A man can love his wife and sleep with another on a physical basis, and walk away from the ordeal equally in love with his wife.

Where as woman cannot.

You’re simply looking at people staying married regardless of how shambolic these unions are rather than focusing on happy fulfilling unions.
I’m looking at the causes rather then the symptoms, this is a social disease of our time. So why would I focus on healthy individuals if I’m searching for a cure.

They’re silly and it is a contributing factor in why women are so unhappy. They want the 1950s style relationship in which women do all the cooking and cleaning despite the fact that women aren’t even being properly provided for or even have the luxury to stay home all day due to the economy. Women are literally working and paying bills along side their husbands. Read about the frustrated and tired women who file for divorce because they literally have to do most things along with working 9-5. That is a major reason, yet funnily enough you’ll ignore that.
Most men today are raised by single mothers and watching a woman play two roles, is something they grew up with.

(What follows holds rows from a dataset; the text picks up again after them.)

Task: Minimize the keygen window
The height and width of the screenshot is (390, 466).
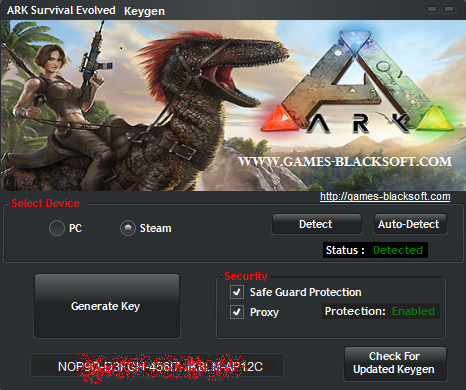Action: 432,9
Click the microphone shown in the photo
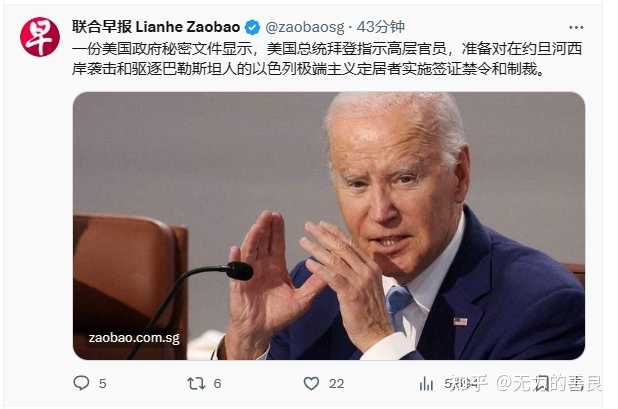Screen dimensions: 618x409 click(x=239, y=271)
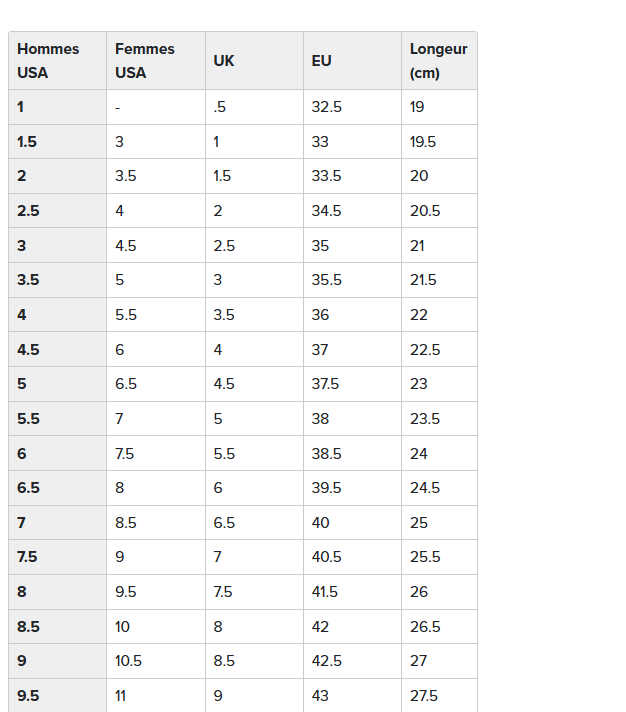Image resolution: width=626 pixels, height=712 pixels.
Task: Select the EU size 40 cell
Action: pyautogui.click(x=321, y=523)

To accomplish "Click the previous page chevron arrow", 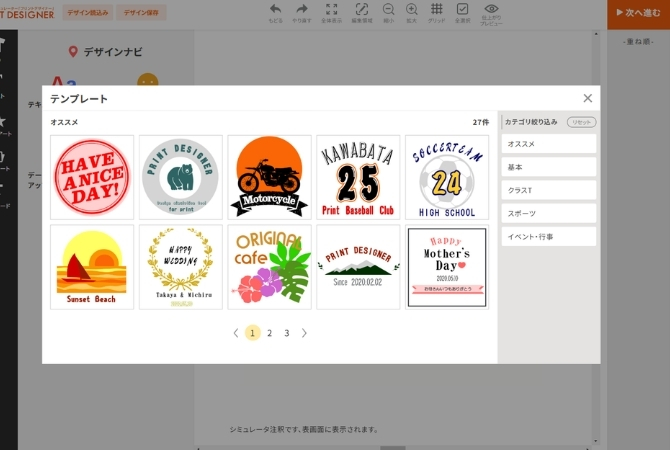I will 236,333.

They also don’t see women as sexual beings, they think of them as angelic being that only want love in the form of words and material.

when in reality women are ruthless accountants in the business of love. Who reward men that play the game right with loyalty and affection.
 
It is massively perturbing, and ANNOYING, when a somali spot troll goes to other forums and spews deranged propaganda, creating issues out of thin, intoxicating air. Cajaaiib! I analyzed the entire story, and it is nothing but a troll. Too many inconsistencies and inorganic thought processes i saw that were glaringly familiar to me as a culprit here in Somali spot. Get a life
I enjoy your Dr Jekyll and Hyde, keep up the good work.
 
I'd say: if the issue can be remedied by the brother being open minded enough to seek improvement in the departments he maybe lacking in, then he should do so. he should work out, eat better, keep up his grooming (hair if he has it, beard, mustache, nails, smell, clothes, etc), he should learn more about how to satisfy his wife (

The Blissful Union, Guide on marriage and intimacy​

is a great book on these topics.


Then, if all of that doesn't work and improve things, then perhaps as a last resort, divorce....
 
Men that aren’t physically or emotionally satisfied fall out of love regardless of how much a domestic queen a woman is or how a great a mother she is to his kids.
Thats not true. I think as men if a wife is a great mother to our children its a huge, huge reason to remain committed in marriage to her. Most fathers seeing the love that a mother gives to her children and how much they enjoy that love would be hard pressed to disrupt that situation. I say this because I know of a Somali man who is in his late 40s and he is in the middle of a divorce right now. One of the main issues he has with his wife, among others - is how badly she treats their children. Physical, emotional, verbal abuses. I also recall seeing a Somali young woman while I was travelling and she was with a young Somali girl. She must've been walking her home from school but what captivated me the most was how beautiful their bond was. I assume she was an elder sister or something - too young it seemed to be her daughter/mother. But I really spent the rest of my journey thinking about how much of an incredible hooyo she would be to some child someday. May Allah make that easy for her and for all our sisters who want to be mothers.